* [Exercise aim]: Copy exactly, please, the lines of the data from its start through the line containing "Given: Click the 75.000 price cell".

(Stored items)
----
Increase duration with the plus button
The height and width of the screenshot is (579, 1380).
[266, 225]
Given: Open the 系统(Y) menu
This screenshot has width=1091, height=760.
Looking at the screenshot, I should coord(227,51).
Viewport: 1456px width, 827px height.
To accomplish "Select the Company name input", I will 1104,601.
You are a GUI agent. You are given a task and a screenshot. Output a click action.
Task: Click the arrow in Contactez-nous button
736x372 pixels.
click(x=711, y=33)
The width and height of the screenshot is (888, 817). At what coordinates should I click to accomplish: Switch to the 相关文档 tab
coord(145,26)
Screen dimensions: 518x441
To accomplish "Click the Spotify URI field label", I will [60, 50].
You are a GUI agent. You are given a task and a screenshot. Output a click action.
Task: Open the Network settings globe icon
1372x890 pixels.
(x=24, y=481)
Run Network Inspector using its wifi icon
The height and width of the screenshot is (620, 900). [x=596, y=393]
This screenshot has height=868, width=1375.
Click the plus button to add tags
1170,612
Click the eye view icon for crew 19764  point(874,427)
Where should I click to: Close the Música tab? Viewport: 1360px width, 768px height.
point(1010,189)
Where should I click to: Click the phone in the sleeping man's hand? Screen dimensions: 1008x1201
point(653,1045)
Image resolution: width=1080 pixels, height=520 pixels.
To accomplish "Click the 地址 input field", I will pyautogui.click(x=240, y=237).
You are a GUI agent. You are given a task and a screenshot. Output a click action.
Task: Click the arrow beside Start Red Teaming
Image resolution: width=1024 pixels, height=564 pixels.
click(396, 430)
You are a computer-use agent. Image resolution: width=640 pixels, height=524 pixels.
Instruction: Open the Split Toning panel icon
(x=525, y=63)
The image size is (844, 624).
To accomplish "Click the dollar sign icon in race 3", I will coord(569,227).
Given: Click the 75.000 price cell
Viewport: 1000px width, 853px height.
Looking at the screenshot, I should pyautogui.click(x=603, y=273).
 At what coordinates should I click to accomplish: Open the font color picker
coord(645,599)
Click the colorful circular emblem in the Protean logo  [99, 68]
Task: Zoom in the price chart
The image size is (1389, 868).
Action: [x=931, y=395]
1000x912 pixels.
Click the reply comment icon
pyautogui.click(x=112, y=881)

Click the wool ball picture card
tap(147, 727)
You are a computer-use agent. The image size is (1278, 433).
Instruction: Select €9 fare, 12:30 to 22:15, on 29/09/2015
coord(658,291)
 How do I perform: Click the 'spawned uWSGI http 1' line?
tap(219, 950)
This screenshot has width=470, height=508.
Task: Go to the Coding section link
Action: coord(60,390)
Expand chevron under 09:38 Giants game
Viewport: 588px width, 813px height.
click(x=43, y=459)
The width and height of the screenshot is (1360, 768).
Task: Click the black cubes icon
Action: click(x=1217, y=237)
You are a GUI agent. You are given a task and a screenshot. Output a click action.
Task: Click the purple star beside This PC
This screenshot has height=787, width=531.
----
* [The answer]:
Increase duration with the plus button
The height and width of the screenshot is (579, 1380).
[266, 225]
Given: Open the 系统(Y) menu
This screenshot has width=1091, height=760.
Looking at the screenshot, I should coord(227,51).
Viewport: 1456px width, 827px height.
To accomplish "Select the Company name input", I will 1104,601.
You are a GUI agent. You are given a task and a screenshot. Output a click action.
Task: Click the arrow in Contactez-nous button
736x372 pixels.
click(x=711, y=33)
The width and height of the screenshot is (888, 817). At what coordinates should I click to accomplish: Switch to the 相关文档 tab
coord(145,26)
Screen dimensions: 518x441
To accomplish "Click the Spotify URI field label", I will [60, 50].
You are a GUI agent. You are given a task and a screenshot. Output a click action.
Task: Open the Network settings globe icon
1372x890 pixels.
(x=24, y=481)
Run Network Inspector using its wifi icon
The height and width of the screenshot is (620, 900). [x=596, y=393]
This screenshot has height=868, width=1375.
Click the plus button to add tags
1170,612
Click the eye view icon for crew 19764  point(874,427)
Where should I click to: Close the Música tab? Viewport: 1360px width, 768px height.
point(1010,189)
Where should I click to: Click the phone in the sleeping man's hand? Screen dimensions: 1008x1201
point(653,1045)
Image resolution: width=1080 pixels, height=520 pixels.
To accomplish "Click the 地址 input field", I will pyautogui.click(x=240, y=237).
You are a GUI agent. You are given a task and a screenshot. Output a click action.
Task: Click the arrow beside Start Red Teaming
Image resolution: width=1024 pixels, height=564 pixels.
click(396, 430)
You are a computer-use agent. Image resolution: width=640 pixels, height=524 pixels.
Instruction: Open the Split Toning panel icon
(x=525, y=63)
The image size is (844, 624).
To accomplish "Click the dollar sign icon in race 3", I will coord(569,227).
Given: Click the 75.000 price cell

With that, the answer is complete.